EU Eyes Public Vaping and E-Liquid Flavor Ban, Leaked Plan Shows
What was supposed to be a groundbreaking endeavor to fight cancer in Europe might actually spell doom for European vapers, as a leaked draft of the upcoming Beating Cancer Plan seems to take a very hard stance on e-cigarettes.
The European Commission’s landmark Beating Cancer Plan is due to be launched on February 3rd, but if a leaked version obtained by the World Vapers’ Alliance is anything to go by, it will also change vaping as we know it in EU countries. The new tobacco directive that came into effect a few years back already introduced some very stringent vaping rules, including labeling vaping devices as tobacco products, severely limiting nicotine concentration in e-liquids and heavily taxing nicotine-containing juice. But the rules laid out in the leaked copy of the Beating Cancer Plan are even worse.
Apparently, the European Commission will seek to extend taxation to novel tobacco products like electronic cigarettes and heated tobacco products, ban e-liquid flavors in a misguided attempt to protect youths from becoming addicted to nicotine, and last, but certainly not least, extend the Smoke-Free Environments initiative to include electronic cigarette-use.
“Europe’s Beating Cancer Plan is a historic chance to beat cancer and the Commission is about to botch it,” World Vapers’ Alliance Director, Michael Landl, said. “Vaping is not the same as smoking and treating the two as the same is a mistake that could prevent thousands of smokers from quitting. What we have seen in the leaked plan is very concerning and I hope that the version announced will correct this flawed approach.”

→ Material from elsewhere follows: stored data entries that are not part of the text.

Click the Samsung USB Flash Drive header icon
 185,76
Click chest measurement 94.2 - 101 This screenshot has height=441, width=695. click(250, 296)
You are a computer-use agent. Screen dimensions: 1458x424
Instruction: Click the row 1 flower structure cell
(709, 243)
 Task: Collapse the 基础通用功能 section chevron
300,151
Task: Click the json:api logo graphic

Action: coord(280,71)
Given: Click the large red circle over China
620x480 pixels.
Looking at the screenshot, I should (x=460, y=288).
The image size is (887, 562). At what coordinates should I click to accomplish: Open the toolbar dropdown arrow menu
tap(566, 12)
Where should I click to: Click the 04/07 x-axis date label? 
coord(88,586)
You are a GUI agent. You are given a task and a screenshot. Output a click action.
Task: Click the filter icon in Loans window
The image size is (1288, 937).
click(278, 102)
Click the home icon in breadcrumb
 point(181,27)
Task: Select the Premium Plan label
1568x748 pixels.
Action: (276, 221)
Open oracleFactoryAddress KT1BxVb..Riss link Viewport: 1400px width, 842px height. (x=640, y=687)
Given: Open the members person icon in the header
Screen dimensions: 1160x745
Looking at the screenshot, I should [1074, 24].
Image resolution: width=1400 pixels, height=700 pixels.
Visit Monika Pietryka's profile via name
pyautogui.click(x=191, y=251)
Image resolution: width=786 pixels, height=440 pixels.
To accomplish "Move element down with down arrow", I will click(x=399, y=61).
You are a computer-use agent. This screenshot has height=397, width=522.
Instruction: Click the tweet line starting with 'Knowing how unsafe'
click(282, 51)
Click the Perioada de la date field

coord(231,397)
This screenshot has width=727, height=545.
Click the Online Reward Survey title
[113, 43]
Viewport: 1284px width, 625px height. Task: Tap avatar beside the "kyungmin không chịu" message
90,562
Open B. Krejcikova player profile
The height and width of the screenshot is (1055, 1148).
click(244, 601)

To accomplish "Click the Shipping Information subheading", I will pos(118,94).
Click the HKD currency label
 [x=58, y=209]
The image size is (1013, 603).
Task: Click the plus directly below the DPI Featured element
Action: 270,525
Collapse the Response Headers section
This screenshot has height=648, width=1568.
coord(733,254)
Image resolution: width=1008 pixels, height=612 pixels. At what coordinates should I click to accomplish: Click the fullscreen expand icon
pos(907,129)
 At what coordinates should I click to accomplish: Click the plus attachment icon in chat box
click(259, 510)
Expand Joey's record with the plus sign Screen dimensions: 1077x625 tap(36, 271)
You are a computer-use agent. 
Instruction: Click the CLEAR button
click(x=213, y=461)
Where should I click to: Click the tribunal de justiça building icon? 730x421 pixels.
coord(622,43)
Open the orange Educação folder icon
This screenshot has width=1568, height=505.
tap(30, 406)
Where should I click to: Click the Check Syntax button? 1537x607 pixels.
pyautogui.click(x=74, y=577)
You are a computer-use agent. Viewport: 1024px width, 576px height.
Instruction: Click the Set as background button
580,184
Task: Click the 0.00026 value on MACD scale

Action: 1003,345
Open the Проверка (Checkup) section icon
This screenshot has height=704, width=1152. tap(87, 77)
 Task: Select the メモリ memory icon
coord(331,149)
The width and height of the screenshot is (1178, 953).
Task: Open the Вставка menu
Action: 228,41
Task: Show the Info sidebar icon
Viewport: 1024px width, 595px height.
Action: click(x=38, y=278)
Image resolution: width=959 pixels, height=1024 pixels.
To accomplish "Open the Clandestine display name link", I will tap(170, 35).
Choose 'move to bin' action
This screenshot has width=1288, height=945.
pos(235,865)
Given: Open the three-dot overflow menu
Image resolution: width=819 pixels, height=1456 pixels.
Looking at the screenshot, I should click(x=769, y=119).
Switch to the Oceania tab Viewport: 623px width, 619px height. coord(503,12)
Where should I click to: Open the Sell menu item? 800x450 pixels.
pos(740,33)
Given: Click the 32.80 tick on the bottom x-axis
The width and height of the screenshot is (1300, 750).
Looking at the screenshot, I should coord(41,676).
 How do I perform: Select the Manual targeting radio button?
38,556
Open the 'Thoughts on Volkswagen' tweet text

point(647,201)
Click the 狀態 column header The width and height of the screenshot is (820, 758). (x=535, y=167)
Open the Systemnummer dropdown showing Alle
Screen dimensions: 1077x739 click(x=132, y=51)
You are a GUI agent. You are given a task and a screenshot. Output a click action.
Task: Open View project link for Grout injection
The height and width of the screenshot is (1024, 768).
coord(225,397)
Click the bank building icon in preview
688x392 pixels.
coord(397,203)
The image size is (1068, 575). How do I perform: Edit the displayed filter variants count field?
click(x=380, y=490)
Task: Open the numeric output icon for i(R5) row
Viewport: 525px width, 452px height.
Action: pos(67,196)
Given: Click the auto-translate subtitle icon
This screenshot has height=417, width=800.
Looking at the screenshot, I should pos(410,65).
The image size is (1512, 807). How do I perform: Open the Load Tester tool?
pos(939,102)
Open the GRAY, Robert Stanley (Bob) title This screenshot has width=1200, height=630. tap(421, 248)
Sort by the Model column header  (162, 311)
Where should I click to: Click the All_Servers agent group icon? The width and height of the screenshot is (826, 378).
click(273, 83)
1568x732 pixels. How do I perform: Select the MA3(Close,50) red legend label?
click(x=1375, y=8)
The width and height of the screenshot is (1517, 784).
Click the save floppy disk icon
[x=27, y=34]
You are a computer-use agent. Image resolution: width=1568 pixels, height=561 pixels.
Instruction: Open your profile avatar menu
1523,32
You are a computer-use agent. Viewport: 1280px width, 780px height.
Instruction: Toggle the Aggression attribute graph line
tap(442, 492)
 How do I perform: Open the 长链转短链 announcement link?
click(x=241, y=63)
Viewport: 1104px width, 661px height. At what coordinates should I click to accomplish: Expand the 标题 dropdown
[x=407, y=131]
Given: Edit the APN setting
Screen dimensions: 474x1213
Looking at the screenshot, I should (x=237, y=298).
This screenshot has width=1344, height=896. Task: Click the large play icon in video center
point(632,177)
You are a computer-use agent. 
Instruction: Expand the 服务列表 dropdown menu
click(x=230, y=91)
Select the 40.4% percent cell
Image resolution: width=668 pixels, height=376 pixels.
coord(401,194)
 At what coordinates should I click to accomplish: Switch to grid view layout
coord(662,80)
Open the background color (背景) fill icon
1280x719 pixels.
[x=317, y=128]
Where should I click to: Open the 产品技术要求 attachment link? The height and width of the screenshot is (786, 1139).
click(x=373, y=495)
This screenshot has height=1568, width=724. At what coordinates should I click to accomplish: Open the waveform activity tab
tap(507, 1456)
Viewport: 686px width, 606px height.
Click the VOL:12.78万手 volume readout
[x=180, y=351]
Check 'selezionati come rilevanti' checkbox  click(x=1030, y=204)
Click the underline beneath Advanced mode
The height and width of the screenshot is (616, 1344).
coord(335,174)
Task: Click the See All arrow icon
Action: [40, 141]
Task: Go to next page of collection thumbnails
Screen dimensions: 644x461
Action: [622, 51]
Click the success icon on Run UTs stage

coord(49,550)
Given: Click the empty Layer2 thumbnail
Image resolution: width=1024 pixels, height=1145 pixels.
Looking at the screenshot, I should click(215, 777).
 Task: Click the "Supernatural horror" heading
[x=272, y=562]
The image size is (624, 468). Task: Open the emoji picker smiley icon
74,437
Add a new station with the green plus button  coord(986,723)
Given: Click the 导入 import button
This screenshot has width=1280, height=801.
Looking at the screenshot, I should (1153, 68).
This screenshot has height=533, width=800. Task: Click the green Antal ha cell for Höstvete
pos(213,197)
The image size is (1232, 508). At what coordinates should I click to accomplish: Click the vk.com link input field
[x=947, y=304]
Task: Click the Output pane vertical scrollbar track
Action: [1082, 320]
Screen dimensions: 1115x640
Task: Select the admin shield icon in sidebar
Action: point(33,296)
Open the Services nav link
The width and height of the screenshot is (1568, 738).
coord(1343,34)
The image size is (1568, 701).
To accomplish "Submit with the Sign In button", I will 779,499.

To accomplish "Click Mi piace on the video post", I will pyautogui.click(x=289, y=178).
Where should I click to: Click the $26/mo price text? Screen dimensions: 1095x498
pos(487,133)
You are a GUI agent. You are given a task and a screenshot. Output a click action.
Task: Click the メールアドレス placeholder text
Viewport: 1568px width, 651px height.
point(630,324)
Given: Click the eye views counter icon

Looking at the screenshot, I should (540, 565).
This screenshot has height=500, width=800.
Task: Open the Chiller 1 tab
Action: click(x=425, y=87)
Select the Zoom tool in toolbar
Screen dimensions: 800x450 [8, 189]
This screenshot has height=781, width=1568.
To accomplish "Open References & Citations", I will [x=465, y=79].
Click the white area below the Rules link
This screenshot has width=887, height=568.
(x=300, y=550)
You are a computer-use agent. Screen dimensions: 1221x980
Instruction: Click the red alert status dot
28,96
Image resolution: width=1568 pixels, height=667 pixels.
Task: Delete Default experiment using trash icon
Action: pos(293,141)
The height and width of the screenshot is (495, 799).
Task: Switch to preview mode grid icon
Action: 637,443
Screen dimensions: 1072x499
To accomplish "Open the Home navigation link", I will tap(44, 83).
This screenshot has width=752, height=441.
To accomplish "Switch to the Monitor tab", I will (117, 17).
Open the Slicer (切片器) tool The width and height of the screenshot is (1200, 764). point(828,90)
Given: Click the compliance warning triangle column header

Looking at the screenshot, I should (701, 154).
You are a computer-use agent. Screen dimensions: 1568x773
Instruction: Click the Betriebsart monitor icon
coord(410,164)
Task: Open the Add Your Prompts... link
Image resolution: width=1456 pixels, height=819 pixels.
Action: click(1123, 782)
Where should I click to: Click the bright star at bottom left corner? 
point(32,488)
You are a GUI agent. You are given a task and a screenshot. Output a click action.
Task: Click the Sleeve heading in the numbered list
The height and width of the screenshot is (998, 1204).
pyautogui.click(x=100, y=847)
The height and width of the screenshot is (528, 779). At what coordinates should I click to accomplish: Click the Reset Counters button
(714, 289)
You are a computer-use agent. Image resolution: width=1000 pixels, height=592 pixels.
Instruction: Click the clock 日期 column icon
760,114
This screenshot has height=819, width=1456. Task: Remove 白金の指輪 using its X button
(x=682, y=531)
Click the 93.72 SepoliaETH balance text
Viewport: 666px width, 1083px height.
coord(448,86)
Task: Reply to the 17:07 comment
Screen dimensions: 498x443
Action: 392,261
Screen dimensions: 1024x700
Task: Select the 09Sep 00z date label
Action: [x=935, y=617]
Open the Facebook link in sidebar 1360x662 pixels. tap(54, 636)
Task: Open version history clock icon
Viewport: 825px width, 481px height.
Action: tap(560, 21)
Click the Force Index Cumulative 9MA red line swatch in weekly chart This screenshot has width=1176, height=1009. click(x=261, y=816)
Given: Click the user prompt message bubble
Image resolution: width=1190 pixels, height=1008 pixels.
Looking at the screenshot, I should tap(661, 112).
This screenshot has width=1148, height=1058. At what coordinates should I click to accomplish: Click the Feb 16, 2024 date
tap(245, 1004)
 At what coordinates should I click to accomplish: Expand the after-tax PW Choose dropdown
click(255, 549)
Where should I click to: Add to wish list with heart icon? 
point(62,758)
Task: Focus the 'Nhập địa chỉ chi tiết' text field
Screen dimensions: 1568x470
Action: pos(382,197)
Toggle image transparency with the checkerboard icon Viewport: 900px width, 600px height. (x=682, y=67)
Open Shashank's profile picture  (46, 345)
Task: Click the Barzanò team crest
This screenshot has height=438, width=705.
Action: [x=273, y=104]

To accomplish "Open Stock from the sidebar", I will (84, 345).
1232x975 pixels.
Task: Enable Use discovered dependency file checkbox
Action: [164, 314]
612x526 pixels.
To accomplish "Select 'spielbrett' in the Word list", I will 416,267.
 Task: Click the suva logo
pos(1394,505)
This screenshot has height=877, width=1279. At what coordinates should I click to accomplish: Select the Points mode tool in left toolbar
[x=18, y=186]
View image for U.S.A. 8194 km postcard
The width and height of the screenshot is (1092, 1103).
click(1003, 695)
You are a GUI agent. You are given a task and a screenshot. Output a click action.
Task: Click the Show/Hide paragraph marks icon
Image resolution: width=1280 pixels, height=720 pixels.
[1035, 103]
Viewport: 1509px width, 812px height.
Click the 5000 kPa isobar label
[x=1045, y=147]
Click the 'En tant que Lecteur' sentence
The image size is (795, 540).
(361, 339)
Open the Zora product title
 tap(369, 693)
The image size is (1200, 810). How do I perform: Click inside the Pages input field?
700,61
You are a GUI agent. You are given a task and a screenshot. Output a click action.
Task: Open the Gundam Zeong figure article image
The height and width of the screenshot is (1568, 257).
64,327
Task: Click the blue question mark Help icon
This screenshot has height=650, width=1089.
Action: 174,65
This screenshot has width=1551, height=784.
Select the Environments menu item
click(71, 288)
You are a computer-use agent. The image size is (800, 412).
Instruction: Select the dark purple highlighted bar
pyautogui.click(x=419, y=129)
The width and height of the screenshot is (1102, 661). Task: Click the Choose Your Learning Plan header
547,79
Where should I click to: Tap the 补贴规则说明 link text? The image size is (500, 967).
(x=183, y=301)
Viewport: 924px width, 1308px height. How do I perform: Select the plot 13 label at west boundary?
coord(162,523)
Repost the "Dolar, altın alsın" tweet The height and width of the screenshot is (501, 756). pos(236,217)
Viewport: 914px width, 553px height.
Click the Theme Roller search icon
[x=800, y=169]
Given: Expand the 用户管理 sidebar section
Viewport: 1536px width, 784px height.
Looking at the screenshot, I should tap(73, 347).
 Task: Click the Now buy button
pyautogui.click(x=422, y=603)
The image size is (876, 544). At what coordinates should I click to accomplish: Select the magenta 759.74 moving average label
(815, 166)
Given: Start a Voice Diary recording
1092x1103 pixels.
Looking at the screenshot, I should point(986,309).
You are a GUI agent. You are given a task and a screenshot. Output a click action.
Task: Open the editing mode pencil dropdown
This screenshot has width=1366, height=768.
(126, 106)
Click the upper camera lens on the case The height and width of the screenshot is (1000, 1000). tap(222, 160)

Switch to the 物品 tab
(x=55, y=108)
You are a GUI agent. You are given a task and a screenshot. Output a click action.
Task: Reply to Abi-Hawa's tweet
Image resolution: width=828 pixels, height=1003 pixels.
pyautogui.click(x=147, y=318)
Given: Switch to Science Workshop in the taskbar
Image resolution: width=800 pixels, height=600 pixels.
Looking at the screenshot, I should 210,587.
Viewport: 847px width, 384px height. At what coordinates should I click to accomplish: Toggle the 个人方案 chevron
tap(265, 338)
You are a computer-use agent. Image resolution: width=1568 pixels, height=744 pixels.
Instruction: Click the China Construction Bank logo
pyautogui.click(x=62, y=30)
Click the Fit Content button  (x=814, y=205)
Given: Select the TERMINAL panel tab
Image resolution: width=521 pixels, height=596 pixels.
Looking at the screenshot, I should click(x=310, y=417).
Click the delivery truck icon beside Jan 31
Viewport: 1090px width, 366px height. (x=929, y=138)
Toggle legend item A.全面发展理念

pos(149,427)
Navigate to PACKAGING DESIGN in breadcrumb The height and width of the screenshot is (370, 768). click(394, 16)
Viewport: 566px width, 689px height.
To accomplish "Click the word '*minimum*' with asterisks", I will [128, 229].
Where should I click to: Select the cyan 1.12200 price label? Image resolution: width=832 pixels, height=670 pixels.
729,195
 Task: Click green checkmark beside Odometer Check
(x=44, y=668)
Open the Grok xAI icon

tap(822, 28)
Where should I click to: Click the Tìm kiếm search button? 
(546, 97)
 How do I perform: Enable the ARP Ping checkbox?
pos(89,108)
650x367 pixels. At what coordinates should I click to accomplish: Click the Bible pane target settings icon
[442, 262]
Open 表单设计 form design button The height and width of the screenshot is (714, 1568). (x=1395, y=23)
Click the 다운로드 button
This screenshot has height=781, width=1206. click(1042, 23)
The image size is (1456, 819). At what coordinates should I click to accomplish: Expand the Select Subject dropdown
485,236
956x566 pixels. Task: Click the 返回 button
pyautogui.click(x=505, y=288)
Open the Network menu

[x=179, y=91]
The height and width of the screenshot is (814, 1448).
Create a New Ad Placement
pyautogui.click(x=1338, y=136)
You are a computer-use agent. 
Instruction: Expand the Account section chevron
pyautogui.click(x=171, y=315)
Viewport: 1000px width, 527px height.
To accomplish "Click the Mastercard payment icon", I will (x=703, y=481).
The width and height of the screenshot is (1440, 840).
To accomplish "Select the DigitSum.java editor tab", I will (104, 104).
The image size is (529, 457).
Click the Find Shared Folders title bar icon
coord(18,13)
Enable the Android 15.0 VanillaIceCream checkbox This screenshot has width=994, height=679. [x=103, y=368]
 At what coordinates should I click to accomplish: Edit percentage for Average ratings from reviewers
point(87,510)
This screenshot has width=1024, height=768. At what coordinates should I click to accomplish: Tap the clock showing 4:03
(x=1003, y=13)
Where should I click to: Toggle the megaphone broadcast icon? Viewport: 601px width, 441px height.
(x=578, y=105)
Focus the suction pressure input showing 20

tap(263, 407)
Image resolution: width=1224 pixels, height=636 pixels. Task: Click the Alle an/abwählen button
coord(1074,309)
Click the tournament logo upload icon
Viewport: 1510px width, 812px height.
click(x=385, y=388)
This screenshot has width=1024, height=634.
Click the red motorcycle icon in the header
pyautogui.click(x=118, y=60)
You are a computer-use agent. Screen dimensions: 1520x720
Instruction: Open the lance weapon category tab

Unfortunately, with just a week to go before the final version of the plan is made public, the chances of these provisions being taken out of the Beating Cancer Plan are quite slim, so vapers in the European Union have every right to be concerned. Several countries in the EU block had been pushing for a tougher stance on vaping, and apparently that’s what they’ll be getting.
It’s really a shame, because six weeks ago many in the vaping industry, as well as numerous public health experts were expressing hopes that the the groundbreaking Beating Cancer Plan would include vaping as a tool against the main cause of lung cancer and many other potentially lethal diseases – tobacco smoking. Sadly, EU lawmakers apparently had other ideas.
“We should be led by science and not by ideology on this issue. Europe’s Beating Cancer plan must acknowledge vaping is not smoking, and actively encourage smokers who are not willing or not able to quit to switch to e-cigarettes,” Michael Landl added. “Otherwise, the goal of eradicating cancer in Europe cannot be achieved. I truly hope that what the Commission publishes on vaping will look very different to what we see in this leaked document or the future for vaping in Europe looks pretty bleak. If this is what we get from the Commission, then I hope we see Members of the European Parliament push back against these misguided proposals.”
With 27% of all cancers reportedly attributed to tobacco use, tackling smoking should be an important part of the upcoming Beating Cancer Plan, but why put vaping and e-cigarettes in the same basket? Especially with scientific and medical evidence that vaping is considerably less harmful than smoking tobacco piling up, it just doesn’t make any sense.
It seems legislators are perfectly comfortable ignoring the fact that e-cigarettes were created as a less dangerous alternative to cigarettes, and that, despite interference from Big Tobacco, they aim to make analog cigarettes obsolete.